Sapper6 - To the best of my understanding RM Kenpo is very similar to Tracy up through Brown and very similar to Parker from Black onwards. Having never studied anything else thats the best I can tell you. In addition to our school I believe it is still taught in one other school here in Northern California as well as at the Stanford University Kenpo Club. 
Perhaps if Mr. Wortman is around he can shed some more light on this...


----------



## Jmh7331 (Jun 21, 2005)

Sapper6 said:
			
		

> does anyone out there currently have, or know where to find, a viewable clip of Form 7?


Long 7 

You have to register but it is free.  All/most of the forms are posted.  It doesn't look like they are working now though. I e-mailed the webmaster, I'm not sure whether it's them or me.


----------



## jfarnsworth (Jun 21, 2005)

I wanted to watch the video but I have to download real player :idunno:  just to watch it. I already have quicktime, and media player. All I need is another thing downloaded on my pc.

Thanks for the link by the way.  :asian:


----------



## arnisador (Jun 21, 2005)

I gave up on RealPlayer because it was too greedy.

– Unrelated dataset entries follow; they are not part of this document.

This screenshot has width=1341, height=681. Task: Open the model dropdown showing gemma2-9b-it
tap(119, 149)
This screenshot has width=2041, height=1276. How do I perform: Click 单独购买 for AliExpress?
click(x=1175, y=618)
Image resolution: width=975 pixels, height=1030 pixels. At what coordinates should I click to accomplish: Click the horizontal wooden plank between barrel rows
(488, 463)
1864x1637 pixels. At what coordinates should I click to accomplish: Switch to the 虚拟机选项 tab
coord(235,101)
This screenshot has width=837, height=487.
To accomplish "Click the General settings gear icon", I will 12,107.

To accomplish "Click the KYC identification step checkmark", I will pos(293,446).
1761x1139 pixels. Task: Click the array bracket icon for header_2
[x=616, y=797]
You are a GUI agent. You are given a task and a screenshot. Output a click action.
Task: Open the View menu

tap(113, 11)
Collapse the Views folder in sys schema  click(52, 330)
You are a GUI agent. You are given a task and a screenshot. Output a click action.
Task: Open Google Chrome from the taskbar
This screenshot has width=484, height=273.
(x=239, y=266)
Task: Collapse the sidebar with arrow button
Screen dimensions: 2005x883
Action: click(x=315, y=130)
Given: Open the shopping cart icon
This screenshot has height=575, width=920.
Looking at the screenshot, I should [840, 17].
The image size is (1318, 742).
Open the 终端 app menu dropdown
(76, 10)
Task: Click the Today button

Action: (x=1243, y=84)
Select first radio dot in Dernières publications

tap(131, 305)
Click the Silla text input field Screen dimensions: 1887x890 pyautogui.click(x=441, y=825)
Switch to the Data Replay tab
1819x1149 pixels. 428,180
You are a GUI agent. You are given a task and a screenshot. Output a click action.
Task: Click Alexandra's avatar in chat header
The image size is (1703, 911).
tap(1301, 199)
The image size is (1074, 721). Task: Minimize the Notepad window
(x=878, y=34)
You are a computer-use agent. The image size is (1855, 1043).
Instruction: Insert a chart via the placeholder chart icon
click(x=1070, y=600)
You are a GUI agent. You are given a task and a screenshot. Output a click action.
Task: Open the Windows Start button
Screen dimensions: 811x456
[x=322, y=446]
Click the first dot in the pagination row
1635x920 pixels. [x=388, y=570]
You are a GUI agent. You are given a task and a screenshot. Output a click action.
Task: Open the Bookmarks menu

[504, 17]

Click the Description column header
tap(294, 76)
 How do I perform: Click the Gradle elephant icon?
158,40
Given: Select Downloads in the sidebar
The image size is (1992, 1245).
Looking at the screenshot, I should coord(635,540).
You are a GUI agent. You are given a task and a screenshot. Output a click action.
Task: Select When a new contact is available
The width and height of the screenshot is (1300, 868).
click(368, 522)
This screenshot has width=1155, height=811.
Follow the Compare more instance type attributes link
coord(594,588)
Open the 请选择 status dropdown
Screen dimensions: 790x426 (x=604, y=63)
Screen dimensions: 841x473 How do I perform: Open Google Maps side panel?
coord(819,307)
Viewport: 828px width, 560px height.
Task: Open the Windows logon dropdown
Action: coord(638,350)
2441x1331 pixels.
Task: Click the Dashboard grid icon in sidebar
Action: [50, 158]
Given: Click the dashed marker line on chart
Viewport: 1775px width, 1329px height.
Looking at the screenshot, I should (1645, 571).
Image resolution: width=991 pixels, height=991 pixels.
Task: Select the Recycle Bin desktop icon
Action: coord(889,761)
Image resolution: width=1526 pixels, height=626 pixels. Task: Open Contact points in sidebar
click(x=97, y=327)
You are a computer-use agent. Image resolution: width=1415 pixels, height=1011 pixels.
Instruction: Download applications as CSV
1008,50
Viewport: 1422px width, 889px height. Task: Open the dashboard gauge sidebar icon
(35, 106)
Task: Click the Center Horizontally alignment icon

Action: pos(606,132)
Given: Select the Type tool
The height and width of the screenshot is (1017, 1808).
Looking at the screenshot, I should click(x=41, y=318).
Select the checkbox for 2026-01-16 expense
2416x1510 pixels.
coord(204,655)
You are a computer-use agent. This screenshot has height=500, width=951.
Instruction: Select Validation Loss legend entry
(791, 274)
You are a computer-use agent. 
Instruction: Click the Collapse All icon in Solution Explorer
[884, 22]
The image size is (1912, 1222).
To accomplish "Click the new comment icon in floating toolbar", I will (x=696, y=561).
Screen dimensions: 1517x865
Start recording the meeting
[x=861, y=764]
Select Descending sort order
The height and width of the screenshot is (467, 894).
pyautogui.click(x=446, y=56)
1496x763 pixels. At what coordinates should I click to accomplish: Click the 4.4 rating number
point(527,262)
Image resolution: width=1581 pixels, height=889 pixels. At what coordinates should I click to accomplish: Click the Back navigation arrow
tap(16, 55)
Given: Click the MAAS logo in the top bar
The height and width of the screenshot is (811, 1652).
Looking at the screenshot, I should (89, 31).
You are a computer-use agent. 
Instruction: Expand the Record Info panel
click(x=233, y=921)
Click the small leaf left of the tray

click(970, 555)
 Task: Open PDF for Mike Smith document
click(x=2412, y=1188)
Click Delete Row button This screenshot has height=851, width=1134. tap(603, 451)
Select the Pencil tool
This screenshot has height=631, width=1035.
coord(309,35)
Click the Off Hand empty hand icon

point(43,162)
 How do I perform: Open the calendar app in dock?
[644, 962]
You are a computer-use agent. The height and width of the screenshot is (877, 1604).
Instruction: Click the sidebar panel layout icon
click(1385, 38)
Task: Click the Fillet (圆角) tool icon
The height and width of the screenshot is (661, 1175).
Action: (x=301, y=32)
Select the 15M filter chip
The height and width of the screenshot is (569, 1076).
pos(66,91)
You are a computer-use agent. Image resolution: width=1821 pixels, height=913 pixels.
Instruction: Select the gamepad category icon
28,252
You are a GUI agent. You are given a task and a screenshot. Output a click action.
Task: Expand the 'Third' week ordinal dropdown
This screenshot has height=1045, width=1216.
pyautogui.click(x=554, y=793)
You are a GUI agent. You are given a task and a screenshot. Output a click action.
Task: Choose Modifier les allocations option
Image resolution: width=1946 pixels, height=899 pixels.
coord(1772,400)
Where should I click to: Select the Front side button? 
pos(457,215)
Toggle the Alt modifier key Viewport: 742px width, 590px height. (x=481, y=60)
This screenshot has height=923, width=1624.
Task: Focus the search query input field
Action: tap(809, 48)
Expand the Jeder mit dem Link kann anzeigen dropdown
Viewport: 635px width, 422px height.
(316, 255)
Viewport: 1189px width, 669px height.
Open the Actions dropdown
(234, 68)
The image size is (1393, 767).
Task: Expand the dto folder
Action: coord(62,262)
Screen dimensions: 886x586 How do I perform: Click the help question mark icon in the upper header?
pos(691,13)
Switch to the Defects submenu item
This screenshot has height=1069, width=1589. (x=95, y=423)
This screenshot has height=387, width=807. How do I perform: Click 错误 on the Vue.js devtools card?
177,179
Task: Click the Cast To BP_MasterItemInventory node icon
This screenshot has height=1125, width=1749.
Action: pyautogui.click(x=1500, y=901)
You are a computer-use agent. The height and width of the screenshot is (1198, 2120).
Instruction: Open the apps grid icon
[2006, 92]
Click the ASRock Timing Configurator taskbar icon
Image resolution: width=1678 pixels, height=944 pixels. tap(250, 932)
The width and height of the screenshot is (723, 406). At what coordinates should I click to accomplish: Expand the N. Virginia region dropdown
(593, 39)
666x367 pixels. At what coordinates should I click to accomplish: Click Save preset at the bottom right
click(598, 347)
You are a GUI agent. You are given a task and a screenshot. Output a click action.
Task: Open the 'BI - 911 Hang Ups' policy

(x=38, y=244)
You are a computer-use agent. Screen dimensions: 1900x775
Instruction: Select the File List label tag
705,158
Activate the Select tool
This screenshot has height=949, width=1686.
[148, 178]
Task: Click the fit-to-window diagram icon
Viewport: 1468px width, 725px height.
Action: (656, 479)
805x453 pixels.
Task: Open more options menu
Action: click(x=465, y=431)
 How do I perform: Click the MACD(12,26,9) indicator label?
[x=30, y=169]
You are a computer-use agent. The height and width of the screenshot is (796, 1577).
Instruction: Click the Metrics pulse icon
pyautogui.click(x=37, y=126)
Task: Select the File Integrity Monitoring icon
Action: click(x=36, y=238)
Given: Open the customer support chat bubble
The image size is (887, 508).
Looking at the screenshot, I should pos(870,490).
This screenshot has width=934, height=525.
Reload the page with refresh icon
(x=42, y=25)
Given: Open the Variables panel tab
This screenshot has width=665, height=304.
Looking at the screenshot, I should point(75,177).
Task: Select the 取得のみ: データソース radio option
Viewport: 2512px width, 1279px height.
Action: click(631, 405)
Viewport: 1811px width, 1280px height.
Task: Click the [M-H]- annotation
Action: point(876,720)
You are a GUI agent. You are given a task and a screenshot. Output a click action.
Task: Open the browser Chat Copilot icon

It kept trying to change associations, install itself on the taskbar, etc.

As to Kenpo sticks, I've heard people assert it's original EPAk and that it's a later add-on only used in some systems, but I don't know what the truth is!


----------



## Michael Billings (Jun 22, 2005)

Try Real Alternative it has Media Player with no frills (just Google it). It will play most Real One crap.  Here is one site mirroring them 

http://sourceforge.net/projects/guliverkli/

  -Michael


----------



## arnisador (Jun 22, 2005)

Thanks, I just downloaded it! I'll give it a try.


----------



## BlackCatBonz (Jun 22, 2005)

in sei kosho shorei kai, hanshi juchnik teaches serrada escrima and a lot of people from his org teach it as well.........thats where i was exposed to it.


----------



## sksk (Jun 22, 2005)

Yes, i was exposed to the serrada and also the baltinwak by Hanshi Juchnik.
But, as far as forms go i believe that Sijo Ed Parker was one of the first to incorporate it into kenpo. I also believe he gave the impetous to Guru Dan Inosanto to search out his filipino martial arts roots.

George


----------



## Brian Jones (Jun 24, 2005)

The AKKI has a full club (stick) curriculum. This incldues forms, two man sets and techniques.

Brian Jones


----------



## Bob Hubbard (Jun 24, 2005)

AKKI?  Paul Mills right?


----------



## Brian Jones (Jun 25, 2005)

Yep.  that's right. Sorry, I should have clarified that in the first place. But yes AKKI (and the club material) is from Paul Mills.  As I said its pretty comprehensive, from forms, two man sets, some disarms and techniques.  I should say (And I am going out on a limb becuse there are certainly those who cane speak to it better than I) comprehenive as it applies to Kenpo. There are certain movements in the FMA, such as palis-palis that you won't find in the kenpo stick stuff.  Nor much tapi-tapi. That's not to say any of that is bad,  I do Modern Arnis as well.  Just trying to help show the differences.  I aam not sure but most EPAk schools will do form 7, plus soem bits and pieces. I think Mr. Mills is the first to actually have a thought out curriculum on the sick as it applies to Kenpo.
  All in all its pretty good stuff.

Brian Jones


----------